故遣薰風特送涼(1)
10月14日からの3泊4日、修学旅行ということで台湾に行った。
学校が始まって2週間。なんだか夏休みが続いているような、海外に行くのがどこか信じられない気持ちで出発日を迎えた。
台北市に向かう飛行機の中で、10歳の時に行ったインド旅のことを考えた。今回の帰国日は10月17日だったが、寮に着いてシャワーを浴びた時にはもう18日になって30分が過ぎていた。この日は17歳の誕生日だった。インドへ行ってからもう7年も経っていた。
生まれてから10年の節目で、出生国インドへ。パスポートやビザを取るのにどれくらい時間がかかったのか分からないけど、初めて自分で書類に住所を書いたり、毎日3行日記を書いて英語を勉強したり、行くまでにかけていた熱量と時間を思い出すと、今回の旅があまりにもあっけなく始まった感じがあった。
桃園空港に到着し、まず向かったのは九份。都会の台北市から高速道路で走っていると、徐々に山が道路の脇に迫ってきた。くねくねした細い林道のような道は赤沢へ向かうルートに似ていた。海抜ほぼ0mの空港から300mほど登っただろうか。急斜面を隙間なく覆う濃い緑の木々。そこに点在する、コンクリート色の四角い小屋のような建物。赤い提灯。幅1mもないような階段。そして面積の狭い青空。茂倉、赤沢、奈良田。ああこれは見たことあるぞ。振り向くと、リアス式海岸のような入りくんだ港が小さく見えた。視野に大きく占める緑の斜面が中心へ向かって集まり、くねくねした小さな港に収束する図は、明浜で見た気がするなと思った。

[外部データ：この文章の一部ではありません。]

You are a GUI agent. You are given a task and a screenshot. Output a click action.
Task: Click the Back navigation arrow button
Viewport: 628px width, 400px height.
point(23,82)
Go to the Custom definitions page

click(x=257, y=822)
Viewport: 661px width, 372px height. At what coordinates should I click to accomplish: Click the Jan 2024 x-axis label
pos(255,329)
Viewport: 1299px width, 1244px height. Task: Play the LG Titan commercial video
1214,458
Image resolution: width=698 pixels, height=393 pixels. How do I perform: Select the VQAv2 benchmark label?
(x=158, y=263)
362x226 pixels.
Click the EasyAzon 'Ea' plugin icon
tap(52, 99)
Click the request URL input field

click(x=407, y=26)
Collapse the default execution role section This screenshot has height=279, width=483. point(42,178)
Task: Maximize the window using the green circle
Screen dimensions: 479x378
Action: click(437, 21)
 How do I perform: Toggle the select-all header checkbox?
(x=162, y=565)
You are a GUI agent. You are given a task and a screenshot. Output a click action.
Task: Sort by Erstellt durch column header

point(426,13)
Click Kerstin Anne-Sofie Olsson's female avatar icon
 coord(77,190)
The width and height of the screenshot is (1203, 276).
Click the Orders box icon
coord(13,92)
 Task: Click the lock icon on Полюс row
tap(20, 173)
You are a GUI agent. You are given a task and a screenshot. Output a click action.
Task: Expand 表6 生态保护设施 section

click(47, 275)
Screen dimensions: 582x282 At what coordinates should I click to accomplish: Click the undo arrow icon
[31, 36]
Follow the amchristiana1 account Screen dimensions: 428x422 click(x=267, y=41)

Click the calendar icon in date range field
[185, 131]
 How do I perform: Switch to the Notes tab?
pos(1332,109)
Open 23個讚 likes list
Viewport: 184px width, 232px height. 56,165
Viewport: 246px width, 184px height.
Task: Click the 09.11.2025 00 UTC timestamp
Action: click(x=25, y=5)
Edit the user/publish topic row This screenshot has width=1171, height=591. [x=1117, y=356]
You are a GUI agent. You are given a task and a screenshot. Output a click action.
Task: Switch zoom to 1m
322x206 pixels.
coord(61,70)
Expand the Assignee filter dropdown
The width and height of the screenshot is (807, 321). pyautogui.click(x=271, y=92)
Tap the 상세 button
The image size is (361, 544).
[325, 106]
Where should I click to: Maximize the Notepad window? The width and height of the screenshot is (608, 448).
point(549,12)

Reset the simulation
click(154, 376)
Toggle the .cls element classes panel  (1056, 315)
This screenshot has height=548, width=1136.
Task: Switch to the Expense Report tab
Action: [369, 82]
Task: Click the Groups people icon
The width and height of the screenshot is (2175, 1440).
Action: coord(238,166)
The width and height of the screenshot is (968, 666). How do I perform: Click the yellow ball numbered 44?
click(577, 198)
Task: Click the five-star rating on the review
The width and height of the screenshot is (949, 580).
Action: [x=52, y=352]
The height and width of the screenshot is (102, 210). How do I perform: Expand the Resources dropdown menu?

この日は平日で、夜になるとお客さんが増えるそう。まだ人通りの少ない階段を登って向かったのは「あめおちゃ」というお茶屋さん。お雛様のような小さな色とりどりのお菓子と、お茶を飲んだ。標高の高いところで栽培される台湾のお茶は、渋みが少なく、同じ茶葉で長く楽しめるのが特徴だそう。その通り、飲んだ後に甘い香りが鼻からぬけ、飲み物に対してそう思ったことはなかったけれど、可憐、という言葉が合うような気がした。少し開けたところにあるお土産屋さんで「東方美人茶」という茶葉を買った。台湾の東側は中央山脈が南北を貫いており、太平洋から迫る台風もこの山脈にしずめられて低気圧として流れるそう。そんな標高の高いところで作るのが、お茶とわさび。このわさびはツーンとせず、お刺身にはたっぷりつけて食べるみたい。日照時間が短く、成長がゆっくりだからこそ、お茶もわさびも栄養や甘みが丁寧に凝縮されるのかな。
ちなみに「東方美人茶」という名前はイギリスの女王がつけてくださった名前らしい。「あめおちゃ」でもそうだったが、台湾の茶葉は、葉が丸められて直径5〜8mmほどの粒になっていて、急須の中でお湯を注ぐと葉が開いてものすごい量に膨らんだ。ガラスのポットに1、2粒の茶葉を入れ、お湯を注ぐと、葉が開いてくるくると回る。茶葉が重いから浮かんでこない。その茶葉の舞の美しさを見て、そう名付けたそうだ。台湾のお茶の栽培方法は厳格な法律で守られており、「東方美人茶」は特に、栽培開始から農薬は一切使ってはいけない。農薬を使うと、香りがこうはならないんだ、と、試食のお茶を飲みながら台湾人のガイドさんが言っていた。
日本では嗜好品だけど、台湾の人々はお茶を欠かせないものとしてとても大切にしている。お茶の飲み方が、カップに注がれたものが運ばれてくるのではなく、ポットとお猪口のような小さいカップが運ばれてきて、自分でお茶を入れて楽しむ、というスタイルなのが新鮮だった。台北市自由散策の日に訪れた「南街得意」というお茶屋さんでは、様々な茶葉が入った14個の小瓶がテーブルに置かれ、ここから好きな物を1つ選んでと言われた。選んでみたのは、「蜜香紅茶」。店を出る前、「ウンカと呼ばれる昆虫が茶葉を噛んだことにより、蜜のような香りがあります」という説明書きを読み、面白いなあと思った。